“Dalam seminggu terakhir ini berapa kali ibu memberi Tiara sayur? Buah-buahan apa yang biasa dimakan Tiara ? Bisa dirinci apa saja aktivitasnya dari bangun tidur sampai tidur lagi? Apakah dalam sebulan terakhir ia menderita sakit?”
Pertanyaan tersebut merupakan bagian dari survei yang diajukan Risda, salah satu tim peneliti dari Persatuan Ahli Gizi Indonesia (PERSAGI) kepada salah satu respondennya, Husnul (23) ibu dari Tiara (4), warga desa Sultan Muhammad, Jungkat, Kabupaten Pontianak, Kalimantan Barat.

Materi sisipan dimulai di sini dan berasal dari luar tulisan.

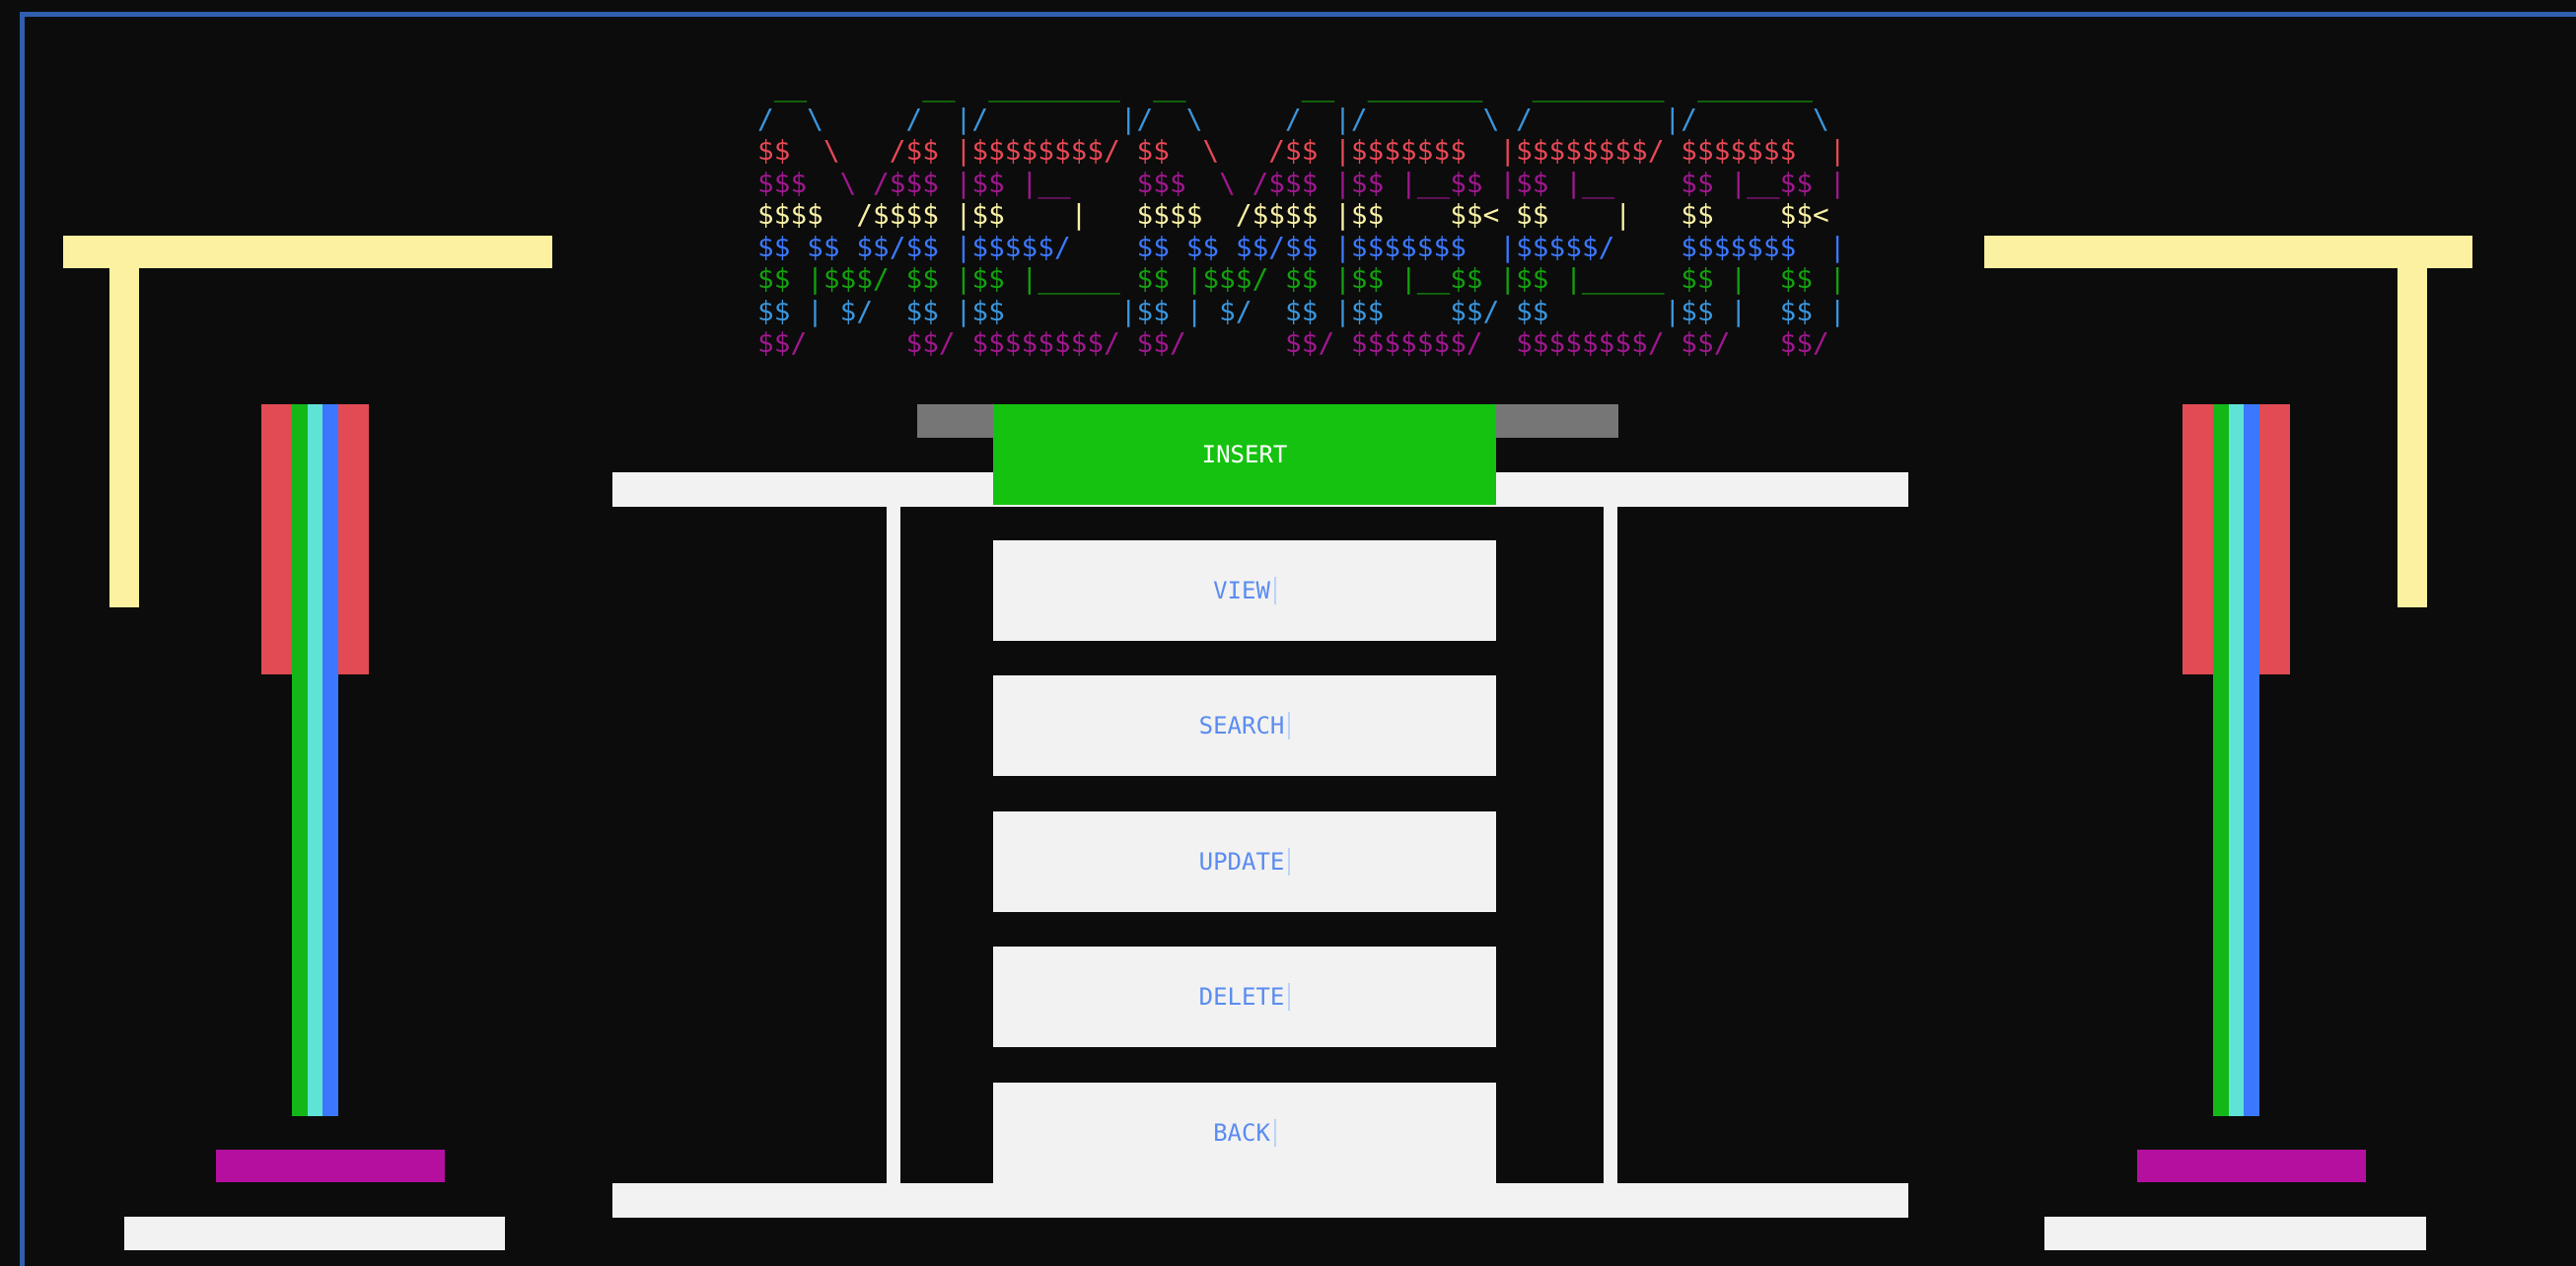 The width and height of the screenshot is (2576, 1266). What do you see at coordinates (2228, 252) in the screenshot?
I see `right-lamp-top-bar` at bounding box center [2228, 252].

Dusun Sultan Muhammad bisa ditempuh sekitar satu jam berkendara dari kota Pontianak, Kalimantan Barat. Pada umumnya rumah-rumah di dusun ini terbuat dari kayu dengan sanitasi yang buruk. “Untuk masak dan minum kami mengandalkan air hujan, sedang untuk mandi kami biasa mandi di parit depan rumah,” kata Husnul. Tiara, bocah yang sudah mengikuti Pendidikan Anak Usia Dini (PAUD) itu merupakan bagian dari 7.200 anak Indonesia yang menjadi responden dalam survei South East Asia Nutrition Survei (SEANUTS) yang digagas PERSAGI dan Frisian Flag Nutrition Institute.

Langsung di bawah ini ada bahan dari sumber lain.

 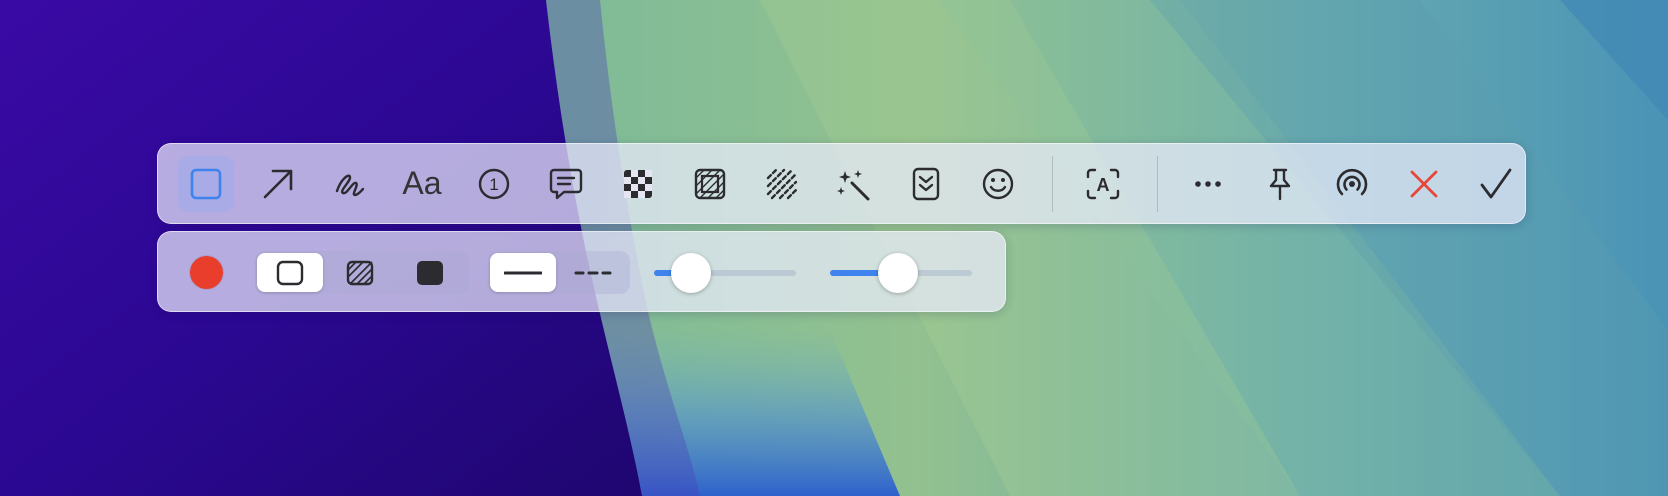 I want to click on pin-icon, so click(x=1280, y=184).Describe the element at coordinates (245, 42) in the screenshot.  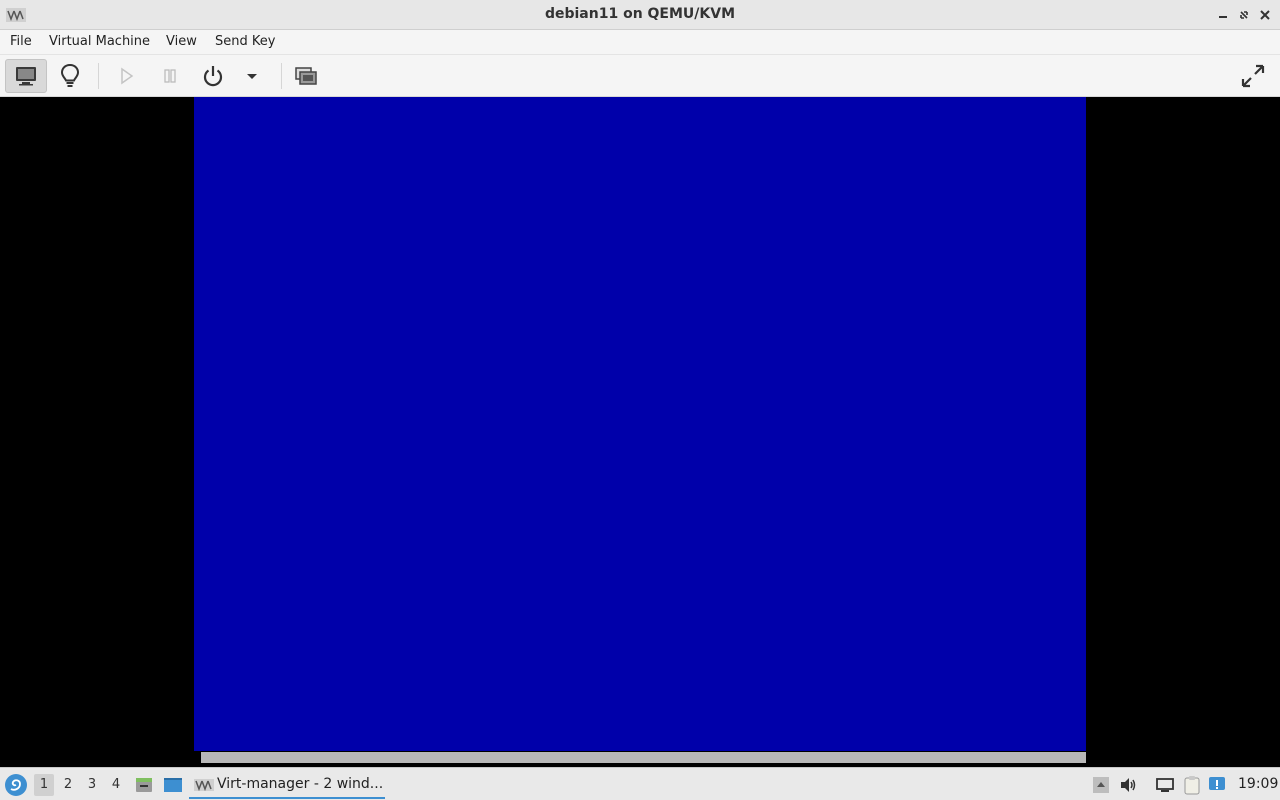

Survei yang dilakukan di empat negara, yakni Vietnam, Malaysia, Thailand dan Indonesia itu bertujuan untuk mengetahui status gizi dan pola makan anak-anak di wilayah Asia Tenggara. Di Indonesia, survei ini dilakukan terhadap anak-anak berusia 6 bulan sampai 12 tahun di 48 kabupaten kota di 25 provinsi di Indonesia. Selain mengajukan sederet pertanyaan seputar pola konsumsi dan aktivitas Tiara, Risda juga melakukan berbagai pengukuran fisik seperti tinggi badan, berat badan, hingga pengukuran lapisan lemak dan kematangan tulang.
Lulusan dari Akademi Gizi Bogor itu selama 5 hari di Kecamatan Jungkat juga melakukan tes psikologi untuk mengetahui tingkat kognitif anak, serta mengambil sampel darah untuk mengetahui ada tidaknya kekurangan mikronutrien yang diderita. Menurut DR.Sandjaja, ketua penelitian dan pengembangan PERSAGI, studi SEANUTS ini menerapkan pola population based, sehingga tim peneliti mengunjungi tiap rumah responden satu persatu.
“Responden kami adalah anak usia 6 bulan sampai 12 tahun dengan total 7.200 responden. Pengambilan sampel secara random untuk semua golongan ekonomi sehingga bisa mereprenstasikan Indonesia,” katanya. Ia menjelaskan, SEANUTS merupakan studi gizi paling komperhensif yang pernah dibuat di Indonesia. “Nantinya bukan cuma status gizi kurang saja yang diketahui tapi juga status mikronutrien anak, misalnya kurang vitamin atau zat gizi lainnya,” katanya.
Menurutnya saat ini bangsa Indonesia masih menghadapi banyak masalah dalam gizi masyarakat, antara lain kurang gizi, kekurangan yodium, anemia gizi (kekurangan zat besi), serta kekurangan vitamin A, yang semuanya masih menunjukkan angka prevalensi cukup tinggi. “Status gizi kurang pada anak tidak banyak berubah, dari 19 persen di tahun 2007 turun menjadi 18 persen di tahun 2010,” bebernya. Padahal, imbuhnya, anak yang menderita gizi buruk mempunyai IQ 11-13 poin lebih rendah dibandingkan dengan anak normal. Akibatnya mereka akan mengalami keterlambatan kecerdasan. “Nilai IQ tersebut sudah tidak bisa diperbaiki lagi karena masa tumbuh kembang otak anak yang utama adalah usia 0-2 tahun,” ujarnya.
Gizi kurang merupakan salah satu dari berbagai persoalan gizi yang mendesak harus diatasi. Karena negara yang mengabaikan gizi rakyatnya akan memikul akibat berupa rendahnya kualitas otak anak bangsa.